Selanjutnya, pada abad ke-20, psikologi telah memisahkan diri dari filsafat dan menjadi cabang ilmiah atau sains dengan menerapkan metode ilmiah empiris sebagai sarat bagi diterimanya psikologi sebagai sains modern. Untuk keperluan tersebut, maka Psikologi yang pada asalnya mempelajari ilmu jiwa disekulerkan menjadi penduniawian ilmu jiwa atau jiwanya itu sendiri yang bersifat sakral dan spiritual menjadi bersifat profan dan fisik-material.

Prof. Dr. Mulyadhi Kartanegara mengatakan, “saya ingin mengatakan bahwa pencapaian-pencapaian ilmiah di bidang psikologi modern memang sangat luar biasa. Tetapi di samping pencapaiannya itu, ia juga memiliki sisi-sisi negatifnya yang perlu kita sadari dan waspadai agar tidak terjerembab dalam perangkapnya. Sekularisasi. Sekularisasi di bidang psikologi ini telah menimbulkan banyak kerugian, terutama bisa dilihat dari prespektif keagamaan dan kerohanian.

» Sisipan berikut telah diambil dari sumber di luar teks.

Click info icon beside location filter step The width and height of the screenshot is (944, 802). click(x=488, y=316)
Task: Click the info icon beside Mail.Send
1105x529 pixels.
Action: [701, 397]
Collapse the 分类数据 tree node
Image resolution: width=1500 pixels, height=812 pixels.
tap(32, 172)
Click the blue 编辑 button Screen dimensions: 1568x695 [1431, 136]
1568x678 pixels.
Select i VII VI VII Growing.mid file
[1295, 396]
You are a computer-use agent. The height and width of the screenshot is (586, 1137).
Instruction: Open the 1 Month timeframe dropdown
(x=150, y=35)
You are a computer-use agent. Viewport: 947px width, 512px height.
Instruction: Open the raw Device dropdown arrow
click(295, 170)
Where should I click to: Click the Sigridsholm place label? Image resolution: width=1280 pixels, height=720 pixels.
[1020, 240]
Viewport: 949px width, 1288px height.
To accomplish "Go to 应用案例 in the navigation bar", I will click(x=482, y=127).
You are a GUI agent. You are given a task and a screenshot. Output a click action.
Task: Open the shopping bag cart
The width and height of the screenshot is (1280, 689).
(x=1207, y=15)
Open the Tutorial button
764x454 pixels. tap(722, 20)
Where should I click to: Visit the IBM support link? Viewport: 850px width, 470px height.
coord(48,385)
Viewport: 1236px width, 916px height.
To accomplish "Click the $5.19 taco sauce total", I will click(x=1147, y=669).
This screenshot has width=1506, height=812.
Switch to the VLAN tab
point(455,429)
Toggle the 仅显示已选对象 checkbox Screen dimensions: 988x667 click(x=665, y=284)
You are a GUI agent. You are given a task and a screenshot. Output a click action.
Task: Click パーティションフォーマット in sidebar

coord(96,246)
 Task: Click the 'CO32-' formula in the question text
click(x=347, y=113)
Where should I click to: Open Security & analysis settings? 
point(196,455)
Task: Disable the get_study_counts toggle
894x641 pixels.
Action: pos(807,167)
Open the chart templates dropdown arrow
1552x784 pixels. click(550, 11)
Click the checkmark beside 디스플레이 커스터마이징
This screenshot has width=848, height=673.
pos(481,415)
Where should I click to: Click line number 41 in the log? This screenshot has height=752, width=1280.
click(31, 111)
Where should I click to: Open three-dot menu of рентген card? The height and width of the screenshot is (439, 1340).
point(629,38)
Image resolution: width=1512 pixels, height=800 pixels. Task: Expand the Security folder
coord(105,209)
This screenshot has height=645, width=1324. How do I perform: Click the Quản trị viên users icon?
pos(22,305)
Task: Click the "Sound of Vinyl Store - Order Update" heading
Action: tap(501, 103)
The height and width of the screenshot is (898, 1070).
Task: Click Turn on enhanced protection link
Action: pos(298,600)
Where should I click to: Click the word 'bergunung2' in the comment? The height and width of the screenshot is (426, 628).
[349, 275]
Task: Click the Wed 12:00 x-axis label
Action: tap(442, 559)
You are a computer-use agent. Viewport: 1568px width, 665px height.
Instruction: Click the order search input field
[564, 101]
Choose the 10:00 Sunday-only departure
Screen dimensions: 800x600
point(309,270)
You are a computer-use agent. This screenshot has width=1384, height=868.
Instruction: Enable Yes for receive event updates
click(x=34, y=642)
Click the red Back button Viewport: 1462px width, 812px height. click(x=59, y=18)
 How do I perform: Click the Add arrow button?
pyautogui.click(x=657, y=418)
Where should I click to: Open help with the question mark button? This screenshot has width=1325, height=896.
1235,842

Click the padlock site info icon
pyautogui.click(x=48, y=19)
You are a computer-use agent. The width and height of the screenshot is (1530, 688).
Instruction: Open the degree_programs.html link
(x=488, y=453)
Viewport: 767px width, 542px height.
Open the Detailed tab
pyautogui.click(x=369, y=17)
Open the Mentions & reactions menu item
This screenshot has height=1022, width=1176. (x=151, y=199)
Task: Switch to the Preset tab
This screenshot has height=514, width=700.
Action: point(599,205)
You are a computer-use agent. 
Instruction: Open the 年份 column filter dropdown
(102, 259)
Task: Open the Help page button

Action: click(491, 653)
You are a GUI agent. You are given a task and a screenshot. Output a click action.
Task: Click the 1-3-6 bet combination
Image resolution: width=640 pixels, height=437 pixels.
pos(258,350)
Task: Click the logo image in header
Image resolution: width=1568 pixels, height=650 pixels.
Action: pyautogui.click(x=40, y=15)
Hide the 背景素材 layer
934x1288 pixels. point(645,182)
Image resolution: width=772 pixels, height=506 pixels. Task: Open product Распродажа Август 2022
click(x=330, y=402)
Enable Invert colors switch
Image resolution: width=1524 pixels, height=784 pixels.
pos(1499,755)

Pensekuleran psikologi ini telah secara sistematis, melenyapkan jiwa sebagai substansi immaterial dari diri manusia. Dan penolakan ini juga akan berakibat pada penolakan lainnya, yaitu penolakan pada imortalitas (keabadian jiwa). Sedangkan penolakan keabadian jiwa ini pada gilirannya akan berarti penolakan pada hari akhir. Karena pada kematian, maka apalah artinya kepercayaan kita pada hari akhir. Kepercayaan kita pada akhirat hanya akan punya arti kalau kita percaya bahwa jiwa kita tidak hancur pada saat kematian, sebaliknya ia akan terus hidup untuk mempertanggungjawabkan perbuatan-perbuatannya.”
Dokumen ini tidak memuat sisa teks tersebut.